What's faster:
add DWORD PTR [rbp-0x4],1
or
mov eax,DWORD PTR [rbp-0x4]
add eax,1
mov DWORD PTR [rbp-0x4],eax
I've seen the second code generated by a compiler, so maybe calling add on a register is much faster?
What's faster:
add DWORD PTR [rbp-0x4],1
or
mov eax,DWORD PTR [rbp-0x4]
add eax,1
mov DWORD PTR [rbp-0x4],eax
I've seen the second code generated by a compiler, so maybe calling add on a register is much faster?
They both decode to the same amount of back-end uops, but the memory-destination add gets those uops through the front-end in fewer fused-domain uops on modern Intel/AMD CPUs.

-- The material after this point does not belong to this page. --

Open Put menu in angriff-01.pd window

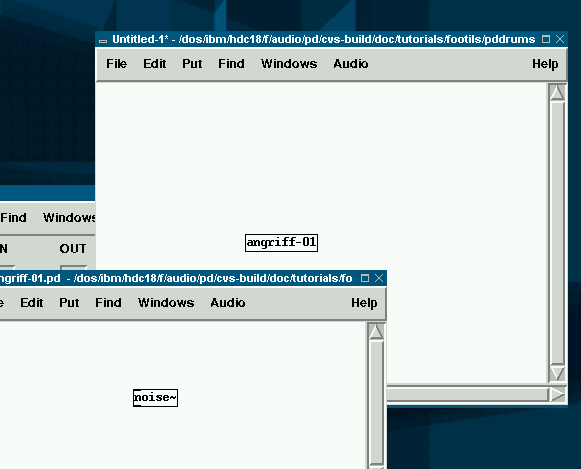tap(69, 303)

On Intel CPUs, add [mem], imm decodes to a micro-fused load+add and a micro-fused store-address+store-data, so 2 total fused-domain uops for the front-end. AMD CPUs always keep memory operands grouped with the ALU operation without calling it "micro-fusion", it's just how they've always worked.

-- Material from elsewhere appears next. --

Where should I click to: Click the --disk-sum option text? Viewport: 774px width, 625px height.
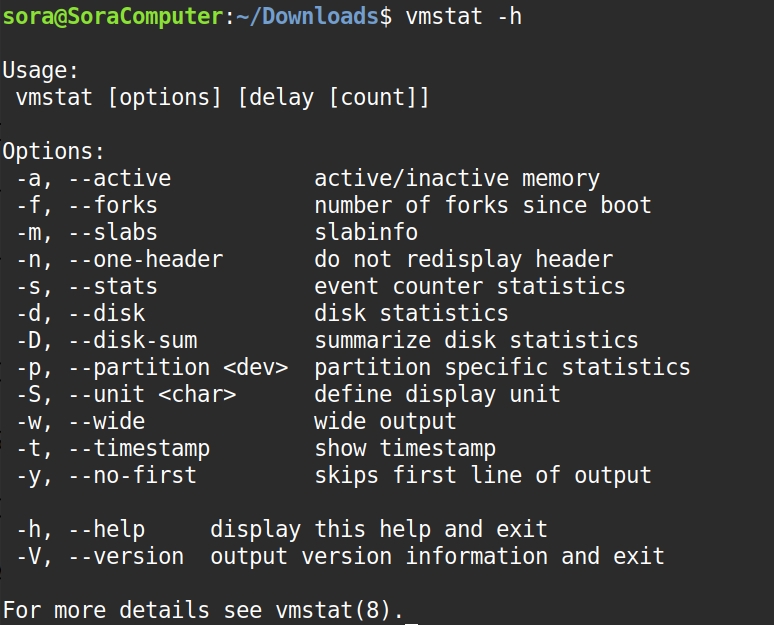tap(133, 341)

(https://agner.org/optimize/ and INC instruction vs ADD 1: Does it matter?).
The first way doesn't leave the value in a register, so you couldn't use it as part of ++a if the value of the expression was used. Only for the the side-effect on memory.
Using [rbp - 4] and incrementing a local in memory smells like un-optimized / debug-mode code, which you should not be looking at for what's efficient. Optimized code typically uses [rsp +- constant] to address locals, and (unless the variable is volatile) wouldn't be just storing it back into memory again right away.
Why does clang produce inefficient asm with -O0 (for this simple floating point sum)? - compiling in debug mode, aka -O0 (the default) compiles each C statement separately, and treats every variable sort of like volatile, which is totally horrible.
See How to remove "noise" from GCC/clang assembly output? for how to get compilers to make asm that's interesting to look at. Write a function that takes args and returns a value so it can do something without optimizing away or propagating constants into mov eax, constant_result.
Adding to a register probably is faster (since the registers are on-chip) but, since you have to load and store the data anyway, you're unlikely to see an improvement.
The long-winded approach might even be slower since there may be opportunities for the CPU to optimise the shorter code. In addition, the shorter code may have atomicity for the read/modify/write, depending on how you code it. It certainly won't waste the eax register.
Bottom line, the longer code is unlikely to be enough of an improvement (if any) to justify the readability hit.
But you don't have to guess (or even ask us) - the chip manufacturers provide copious details on the timings of instructions. For example, Intel's optimisation manual.